2020年一项研究对ROC-ALPS研究患者给药通路进行亚组分析显示,胺碘酮、利多卡因组患者静脉注射(IV)的效果与骨髓腔内注射(IO)的入院存活率(胺碘酮:48.7% vs. 35.4%,利多卡因:48.4% vs. 43.2%)、存活出院率(胺碘酮:25.9% vs. 19.3%,利多卡因:24.6% vs. 20.6%)、神经功能预后良好出院率(胺碘酮:20.1% vs. 14.2%,利多卡因:18.6% vs. 13.8%), 差异均无统计学意义[25]。此研究结论与此前指南推荐一致,均指出给药通路不会影响抗心律失常药物在CA救治中的疗效。
此后,又陆续发表了多篇研究、荟萃分析为两药间的比较提供了更多证据。2020年,Zhao等[26]通过对上述RCT研究与其他5项观察性研究进行荟萃分析,发现利多卡因组患者有更高的入院存活率和存活出院率,而胺碘酮组患者有着更好的神经功能预后。Ludwin等[27]通过荟萃分析发现两组患者在入院存活率、存活出院率、神经功能预后良好出院率都差异无统计学意义。
2023年,Rahimi等[28]在一项回顾性队列研究中纳入了2 994例可获得治疗时间数据的难治性VT/pVF的OHCA患者,发现患者的存活出院率随着给药时间的延长而下降,且与安慰剂相比,胺碘酮在所有时间点都改善了存活出院率,而利多卡因仅在较晚的时间点(>11 min)改善了存活出院率,神经功能预后的分析结果与之相似。同为2023年Lupton 等[30]通过对ROC-ALPS研究与另外一项探究除颤策略的小型RCT研究[29]中2 802名可获得CA与用药时间的难治性VF/pVT患者的分析,发现与安慰剂相比,在8 min内给予胺碘酮的患者,有更高的入院存活率、存活出院率和神经功能预后良好出院率,而早期给药利多卡因组并没有发现这一现象。两项研究进一步表明了CA救治中抗心律失常药物的疗效可能与使用时机有密切关联,并尝试探索了相关时间点。
综合上述研究结果,目前难治性VF/pVT的CA治疗中的最佳抗心律失常药物种类、给药时机以及其是否可以改善存活出院率和神经功能预后,仍不十分明确,因此后续的AHA指南并未对相关推荐进行更新,仍然沿用2018年AHA指南的推荐内容,并指出抗心律失常药物是否可联合用药也是一个知识缺口,尚未得到较为系统的解决[31-32]。
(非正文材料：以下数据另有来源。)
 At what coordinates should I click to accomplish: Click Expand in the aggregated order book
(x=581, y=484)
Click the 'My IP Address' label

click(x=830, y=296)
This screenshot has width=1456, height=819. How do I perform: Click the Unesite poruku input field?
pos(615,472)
目前指南建议利多卡因或胺碘酮在3次除颤、静推肾上腺素无效后使用,利多卡因的推荐剂量为首次剂量1.0~1.5 mg/kg(IV/IO),若需第二次给药,剂量为0.50~0.75 mg/kg;胺碘酮的推荐剂量为300 mg(IV/IO),如果VF/pVT仍存在,继续予150 mg(IV/IO)。
1.2 利多卡因与胺碘酮在IHCA救治中的证据演变与进展指南对于两种药物的推荐,并未区分是针对OHCA还是IHCA。目前难治性VF/pVT的CA患者抗心律失常药物应用证据几乎全部来自OHCA人群[33-35],对IHCA的研究证据较为匮乏,截至目前仅检索出以下三项针对成人IHCA患者的观察性研究。
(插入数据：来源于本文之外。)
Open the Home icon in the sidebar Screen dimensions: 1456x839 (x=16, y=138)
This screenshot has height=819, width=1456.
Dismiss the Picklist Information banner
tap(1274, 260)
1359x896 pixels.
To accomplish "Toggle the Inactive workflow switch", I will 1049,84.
2006年的一项多中心回顾性队列研究纳入了194名接受利多卡因、胺碘酮或两者联合治疗的VF/pVT的成人IHCA患者,结果显示:胺碘酮组、利多卡因组、联合用药组24 h存活率差异无统计学意义(55%、63%、50%)。研究还发现胺碘酮组骤停发生至给药间隔时间比利多卡因组晚8 min(P < 0.001),这也表明了胺碘酮给药过程比利多卡因耗时更长[36]。虽然此项研究存在样本量较小、未限定患者用药时机等局限性,但其较早探索了IHCA中抗心律失常药物疗效,对此后IHCA患者的救治有一定指导意义。
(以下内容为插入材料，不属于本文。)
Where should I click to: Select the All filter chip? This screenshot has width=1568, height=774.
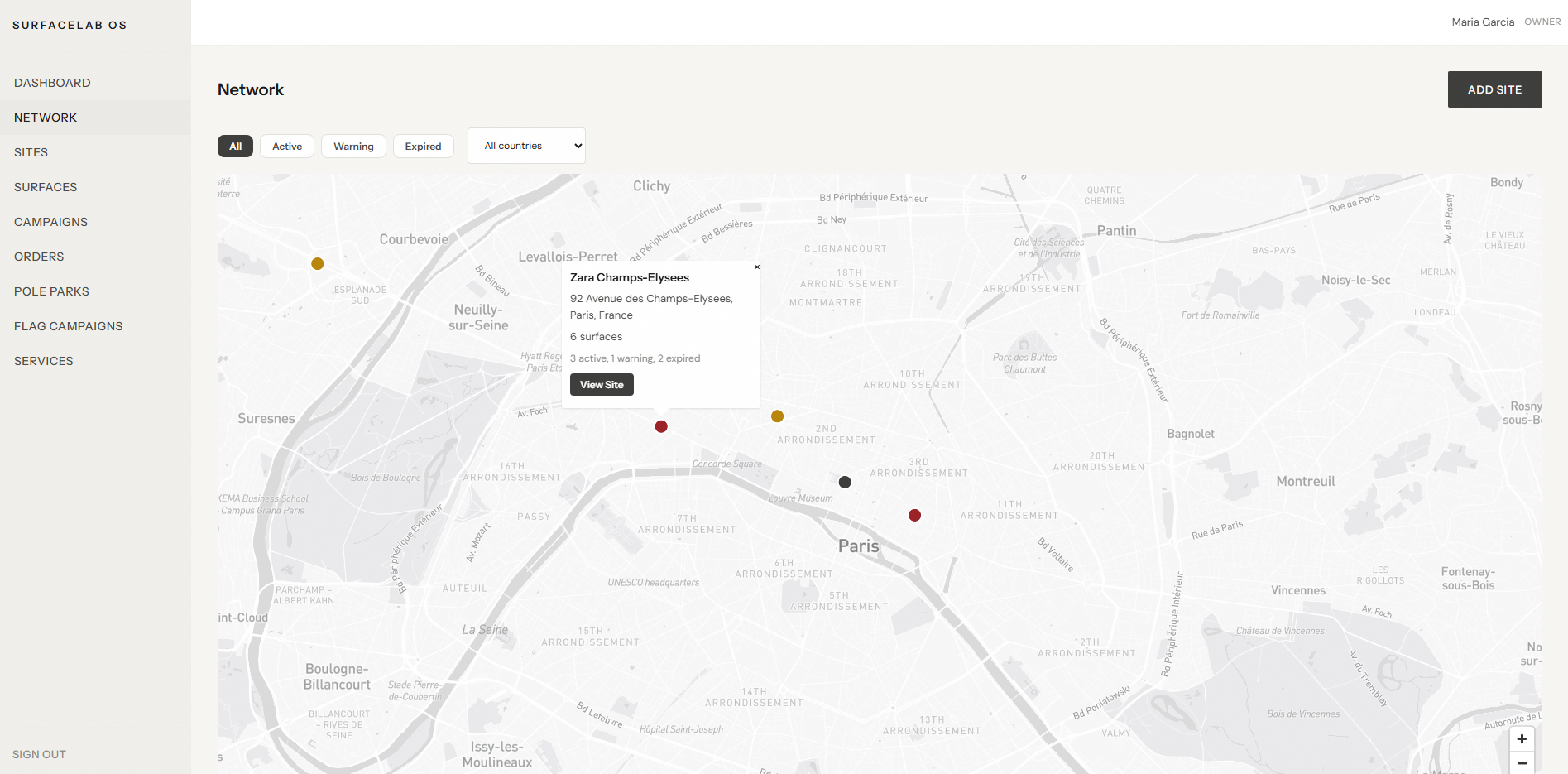point(235,146)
2020年发表的一项纳入130例初始VF/pVT且至少经过一次除颤的IHCA患者的单中心、回顾性队列研究发现,胺碘酮组患者在3次除颤内终止VF/pVT的可能性比利多卡因组更高(47.8% vs. 5.9%,P =0.001),两组患者在持续ROSC率、24 h存活率、存活出院率、神经功能预后方面并差异无统计学意义[37]。虽然此项研究存在样本量小、利多卡因组患者少(17例)等局限性,但提供了某些线索:首先,作者发现低于指南推荐的胺碘酮剂量(115~300 mg,平均剂量:190 mg)可能同样有效;此外,本项研究中骤停至给予抗心律失常药物的中位时间是9 min,明显早于ROC-ALPS研究中的时间(19.3±7.4)min,这证实了IHCA与OHCA患者发生骤停至给药时间差异具有统计学意义。
2023年发表的一项前瞻性队列研究(GWTG-R登记处),纳入了超过14 000名初始心律为VF/pVT且经过至少一次除颤的成人IHCA患者,匹配后分析发现,利多卡因组患者ROSC率(79% vs. 76.1%)、24 h生存率(62.5% vs. 59.9%)、存活出院率(46.3% vs. 43%)和神经功能预后良好率(52.5% vs. 39.4%)显著高于胺碘酮组[38]。作者认为影响研究结果的一个重要因素是:利多卡因的药理作用以阻断心肌细胞钠通道为主,在治疗心肌缺血引起的室性心动过速时,可能比胺碘酮具有更好的心肌保护作用。由于目前还没有IHCA中关于利多卡因与胺碘酮对比的RCT研究出现,此项大样本量的队列研究提供了IHCA中两药对比的较高质量的循证证据[39]。
综上所述,可以发现目前IHCA中本领域研究较为匮乏并未形成较为一致结论,因此亟需更多相关研究与更高质量证据。
2 结语与展望以高质量RCT的结论为主要依据,目前AHA指南认为利多卡因与胺碘酮两种药物可提高难治性VF/pVT的CA患者的入院存活率,且在某些特殊情况下(如及时被发现并得到治疗)的患者中获益更多。但两者对患者出院存活及神经功能预后的影响差异并无统计学意义。最新指南对两种药物选择的优先级并没有明确指示,此后的临床研究和荟萃分析也未形成较为一致的结论。值得注意的是,目前的大多数证据来自OHCA研究,但是IHCA在人群特点、骤停病因、救治流程等方面有别于OHCA,因此探索两药在IHCA患者中的有效性及安全性十分必要。此外,抗心律失常药物预防性使用与合并用药的疗效、利多卡因与胺碘酮在CA中的最佳应用时间、IHCA中两药物疗效对比等问题仍未得到系统的解决。期待本领域更多高质量研究的开展与其他抗心律失常药物有效性的探索,给予CPR指南更多证据,指导医护人员选择最佳治疗方案来挽救更多患者的生命。